Directive 1: In the article on employees' personal social media posts, what should be an employer's starting point when a complaint is raised?
Directive 2: Quote the article on employees' personal social media posts, everything from "On occasion these" down to "raised with them?".

## Start Source passage

By Michael Byrnes, Partner, Swaab
A complaint is made. It's hardly a starting or novel observation that social media platforms like Twitter and Facebook are not always exemplars of courteous, respectful discussion and debate. Exchanges can often descend into insults and crude ad hominem attacks.
On occasion these exchanges will end with one of the parties threatening to "report" the other to their employer, even when the statements in issue are made from a non-work personal account and the subject matter of the exchange has no connection with the employment of either party.
A similar situation can arise when highly contentious or objectionable views are expressed by an account holder. This might result in a statement from an offended party (or someone purporting to take offence on behalf of others) that they are going to notify the account holder's employer. Sometimes this takes the form of tagging in the employer's official social media account with words to the effect, "Do the [Posts/Tweets] of [@Employee Name] reflect the views of [@Employer Name]?"
What can and should an employer do (if anything) when an issue of this kind is raised with them?
SOCIAL MEDIA POLICY AND THE LIMITS OF EMPLOYER'S PREROGATIVE
The starting point should be the employer's social media policy. What does it say about the conduct which is the subject of the complaint? For instance, it might purport to prohibit employees from engaging in offensive, insulting or discriminatory conduct when using social media. A breach of the social media policy could form the basis for disciplinary action against an employee (provided, of course, the policy is accessible and widely promulgated).
This is, however, where employers need to be careful. Many social media policies are drafted without a full appreciation of how different social media platforms function in practice and the limits of an employer's prerogative. These limits are delineated by the right of an employer to give a "lawful and reasonable direction".
While an employer will have a capacity to fully control what is posted or tweeted from one of its official accounts, its capacity to limit what employees post or tweet from their own personal,
non-work accounts is more limited. Many social media policies overreach and don't make this crucial distinction. With few exceptions, an employer does not have an unfettered right to regulate posts or tweets from an employee's personal, non-work account. The analysis in cases that have considered social media issues has been largely informed by the approach of the then Australian Industrial Relations Commission in Rose v Telstra Corporation  AIRC 1592, a decision dealing with out of hours conduct of employees.
As Ross VP (as he then was) observed in that decision:
"It is clear that in certain circumstances an employee's employment may be validly terminated because of out of hours conduct. But such circumstances are limited:
* the conduct must be such that, viewed objectively, it is likely to cause serious damage to the relationship between the employer and employee; or
* the conduct damages the employer's interests; or
* the conduct is incompatible with the employee's duty as an employee.

## End Source passage
## Start Data lines

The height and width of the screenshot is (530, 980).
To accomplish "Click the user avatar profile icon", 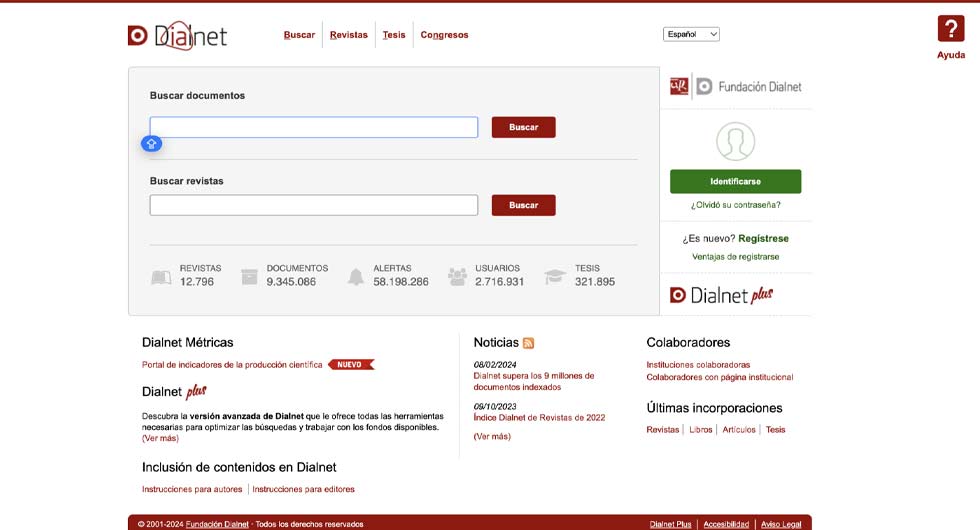I will coord(735,142).
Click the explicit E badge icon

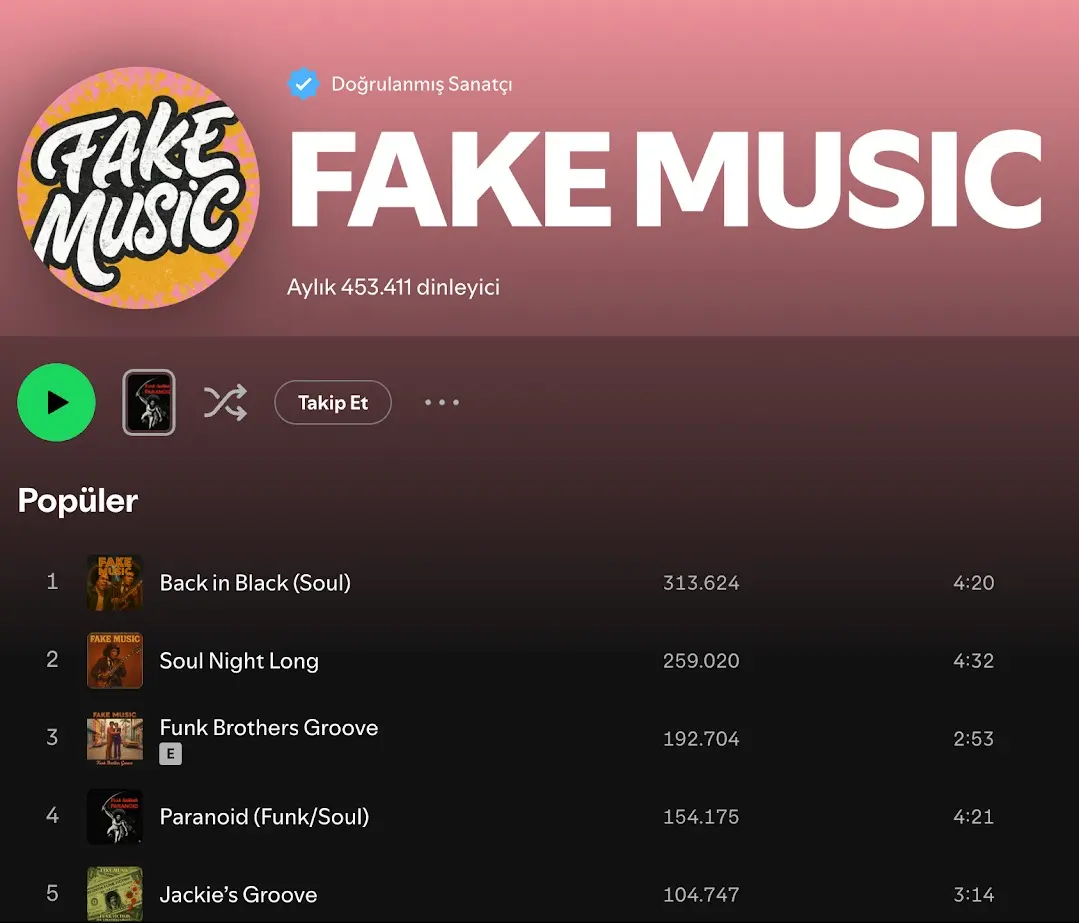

## End Data lines

Full response 1: The employer's social media policy.

Full response 2:
On occasion these exchanges will end with one of the parties threatening to "report" the other to their employer, even when the statements in issue are made from a non-work personal account and the subject matter of the exchange has no connection with the employment of either party.
A similar situation can arise when highly contentious or objectionable views are expressed by an account holder. This might result in a statement from an offended party (or someone purporting to take offence on behalf of others) that they are going to notify the account holder's employer. Sometimes this takes the form of tagging in the employer's official social media account with words to the effect, "Do the [Posts/Tweets] of [@Employee Name] reflect the views of [@Employer Name]?"
What can and should an employer do (if anything) when an issue of this kind is raised with them?